DW, first of all, welcome to the forum. As I read your post, I sense a mixture of opinion, emotion, experience and a bit of how you would like things to be (which is entirely fine).
We've had our shopping cart in live production now for well over a year. These things take a while to get right and we are still far from what I would call "full efficiency." That said, I have the following experience and comment based upon what is happening with dealers using the Ai-Dealer shopping cart for vehicles and F+I:
I don't believe the consumer will ever feel completely comfortable purchasing a new vehicle via the Internet without some human interaction.
Ai-Dealer experience: There are a lot of consumers out there with a vast spectrum of needs and feelings about the car buying experience. All and none are extremes. It won't be "all" that will buy this way and
it already isn't "none" either since that threshold was past more than a year ago.
So it is not will they or won't they, but how many will?
But even that question misses most of the main points about how the ecommerce shopping cart gets deployed strategically. To me, the correct questions are:
- "Will more consumers identify themselves to dealers in order to be able to shop deeper into the process online?"
- "Does the self-serve nature of the shopping cart build trust online?"
- "What is the role of consumer self-serve in increasing car dealer sales efficiency"

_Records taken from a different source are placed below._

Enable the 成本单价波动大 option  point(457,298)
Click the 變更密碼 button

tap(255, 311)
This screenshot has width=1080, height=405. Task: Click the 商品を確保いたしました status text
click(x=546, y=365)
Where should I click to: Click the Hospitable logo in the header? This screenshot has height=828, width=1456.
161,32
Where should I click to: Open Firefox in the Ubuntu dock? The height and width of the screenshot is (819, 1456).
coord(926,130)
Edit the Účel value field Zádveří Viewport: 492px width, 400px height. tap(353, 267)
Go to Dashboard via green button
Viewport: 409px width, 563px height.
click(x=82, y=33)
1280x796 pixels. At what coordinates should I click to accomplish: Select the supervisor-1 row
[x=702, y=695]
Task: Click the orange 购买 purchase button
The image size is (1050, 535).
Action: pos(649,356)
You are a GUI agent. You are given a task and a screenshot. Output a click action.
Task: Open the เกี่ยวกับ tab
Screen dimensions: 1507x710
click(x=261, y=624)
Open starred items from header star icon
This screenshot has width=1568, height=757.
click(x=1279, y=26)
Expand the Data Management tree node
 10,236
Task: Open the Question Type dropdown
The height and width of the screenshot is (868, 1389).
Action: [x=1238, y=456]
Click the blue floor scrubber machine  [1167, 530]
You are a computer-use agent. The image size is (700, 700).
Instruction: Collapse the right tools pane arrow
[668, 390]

I am not familiar with what tried at Kaiser. Based upon consumer feedback was it too difficult to find what they were looking for (i.e. the correct vehicle)? A shopping experience that only included car and price or was it inclusive of the entire consumer purchase consideration criteria and dealer profit centers (credit, interest rates, rebates, trade in, extended warranties, tax, title, fees, montly payments, etc.)?
People do still buy based upon feelings... that was exactly what the consumer (Ashley Marshall in the article) was communicating. Most of the feelings many dealers are referring to are not positive ones that consumers experience in the showroom... and those are the principle drivers behind why consumers are online.
I don't think it is the case here, but the trade in has become a crutch for those who don't want to change. In the shopping cart, a detailed trade questionaire is used. Kelley or Black Book - it doesn't matter to us. Dealer discloses that even after deal is submitted, value will be confirmed prior to arranging delivery + still subject to condition confirmation. If condition is not per the detailed trade evaluation, the delta is adjusted into the deal. Consumer can choose to continue or not. Any reasonable process that does not violate trust works.
The Ai-Dealer shopping cart guides consumers through credit, then interest rate + rebate combinations by term on the way to the consumer arranging their own financing. This is where Ai-Dealer's program extends the term "shopping cart" and is different from how you would understand a shopping cart in other industries... it is not car, price, credit card to buy... it is a consumer guided desking and F+I experience...
And I do agree with you... profit is not a dirty word, dealers will either get this or have a difficult time making money, consumers will pay for a better experience... so get out of the way and let them get it from you.